[Records for this exercise — start]
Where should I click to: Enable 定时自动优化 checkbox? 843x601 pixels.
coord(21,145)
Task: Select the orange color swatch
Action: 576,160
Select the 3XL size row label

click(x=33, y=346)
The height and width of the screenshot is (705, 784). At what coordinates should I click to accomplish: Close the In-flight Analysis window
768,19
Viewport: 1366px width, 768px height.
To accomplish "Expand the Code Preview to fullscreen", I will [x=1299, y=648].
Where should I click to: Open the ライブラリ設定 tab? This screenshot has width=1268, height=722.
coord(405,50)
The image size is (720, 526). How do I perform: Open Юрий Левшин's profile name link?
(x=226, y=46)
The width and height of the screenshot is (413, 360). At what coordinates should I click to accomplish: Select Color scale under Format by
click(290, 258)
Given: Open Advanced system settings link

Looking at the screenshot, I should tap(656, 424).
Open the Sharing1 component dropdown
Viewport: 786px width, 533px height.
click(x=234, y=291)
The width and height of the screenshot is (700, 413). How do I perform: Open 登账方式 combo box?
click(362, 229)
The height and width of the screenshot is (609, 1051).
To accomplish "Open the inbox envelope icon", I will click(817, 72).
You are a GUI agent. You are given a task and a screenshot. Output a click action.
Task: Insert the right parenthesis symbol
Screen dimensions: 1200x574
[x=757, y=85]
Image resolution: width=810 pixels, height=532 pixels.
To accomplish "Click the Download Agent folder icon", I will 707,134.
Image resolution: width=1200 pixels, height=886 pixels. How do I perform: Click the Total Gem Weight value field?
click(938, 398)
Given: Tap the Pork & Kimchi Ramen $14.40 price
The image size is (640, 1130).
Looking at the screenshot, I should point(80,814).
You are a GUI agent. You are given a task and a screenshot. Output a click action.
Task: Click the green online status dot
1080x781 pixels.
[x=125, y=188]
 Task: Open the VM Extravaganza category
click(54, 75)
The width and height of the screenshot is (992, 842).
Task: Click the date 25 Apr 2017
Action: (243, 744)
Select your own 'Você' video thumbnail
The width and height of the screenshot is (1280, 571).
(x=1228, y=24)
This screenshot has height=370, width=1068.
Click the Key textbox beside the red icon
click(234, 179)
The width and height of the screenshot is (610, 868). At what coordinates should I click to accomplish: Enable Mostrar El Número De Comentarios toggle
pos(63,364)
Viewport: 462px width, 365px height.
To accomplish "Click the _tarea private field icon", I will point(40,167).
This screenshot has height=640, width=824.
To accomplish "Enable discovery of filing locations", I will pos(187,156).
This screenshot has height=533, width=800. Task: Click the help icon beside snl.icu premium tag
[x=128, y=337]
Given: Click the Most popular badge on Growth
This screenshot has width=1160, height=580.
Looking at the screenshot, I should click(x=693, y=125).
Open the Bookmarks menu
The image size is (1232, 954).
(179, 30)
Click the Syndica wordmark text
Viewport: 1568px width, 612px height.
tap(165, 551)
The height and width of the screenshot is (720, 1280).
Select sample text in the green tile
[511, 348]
[Records for this exercise — finish]
● Description of the task: Please retype every entry above exactly as it stands.

● Solution for this problem:
Where should I click to: Enable 定时自动优化 checkbox? 843x601 pixels.
coord(21,145)
Task: Select the orange color swatch
Action: 576,160
Select the 3XL size row label

click(x=33, y=346)
The height and width of the screenshot is (705, 784). At what coordinates should I click to accomplish: Close the In-flight Analysis window
768,19
Viewport: 1366px width, 768px height.
To accomplish "Expand the Code Preview to fullscreen", I will [x=1299, y=648].
Where should I click to: Open the ライブラリ設定 tab? This screenshot has width=1268, height=722.
coord(405,50)
The image size is (720, 526). How do I perform: Open Юрий Левшин's profile name link?
(x=226, y=46)
The width and height of the screenshot is (413, 360). At what coordinates should I click to accomplish: Select Color scale under Format by
click(290, 258)
Given: Open Advanced system settings link

Looking at the screenshot, I should tap(656, 424).
Open the Sharing1 component dropdown
Viewport: 786px width, 533px height.
click(x=234, y=291)
The width and height of the screenshot is (700, 413). How do I perform: Open 登账方式 combo box?
click(362, 229)
The height and width of the screenshot is (609, 1051).
To accomplish "Open the inbox envelope icon", I will click(817, 72).
You are a GUI agent. You are given a task and a screenshot. Output a click action.
Task: Insert the right parenthesis symbol
Screen dimensions: 1200x574
[x=757, y=85]
Image resolution: width=810 pixels, height=532 pixels.
To accomplish "Click the Download Agent folder icon", I will 707,134.
Image resolution: width=1200 pixels, height=886 pixels. How do I perform: Click the Total Gem Weight value field?
click(938, 398)
Given: Tap the Pork & Kimchi Ramen $14.40 price
The image size is (640, 1130).
Looking at the screenshot, I should point(80,814).
You are a GUI agent. You are given a task and a screenshot. Output a click action.
Task: Click the green online status dot
1080x781 pixels.
[x=125, y=188]
 Task: Open the VM Extravaganza category
click(54, 75)
The width and height of the screenshot is (992, 842).
Task: Click the date 25 Apr 2017
Action: (243, 744)
Select your own 'Você' video thumbnail
The width and height of the screenshot is (1280, 571).
(x=1228, y=24)
This screenshot has height=370, width=1068.
Click the Key textbox beside the red icon
click(234, 179)
The width and height of the screenshot is (610, 868). At what coordinates should I click to accomplish: Enable Mostrar El Número De Comentarios toggle
pos(63,364)
Viewport: 462px width, 365px height.
To accomplish "Click the _tarea private field icon", I will point(40,167).
This screenshot has height=640, width=824.
To accomplish "Enable discovery of filing locations", I will pos(187,156).
This screenshot has height=533, width=800. Task: Click the help icon beside snl.icu premium tag
[x=128, y=337]
Given: Click the Most popular badge on Growth
This screenshot has width=1160, height=580.
Looking at the screenshot, I should click(x=693, y=125).
Open the Bookmarks menu
The image size is (1232, 954).
(179, 30)
Click the Syndica wordmark text
Viewport: 1568px width, 612px height.
tap(165, 551)
The height and width of the screenshot is (720, 1280).
Select sample text in the green tile
[511, 348]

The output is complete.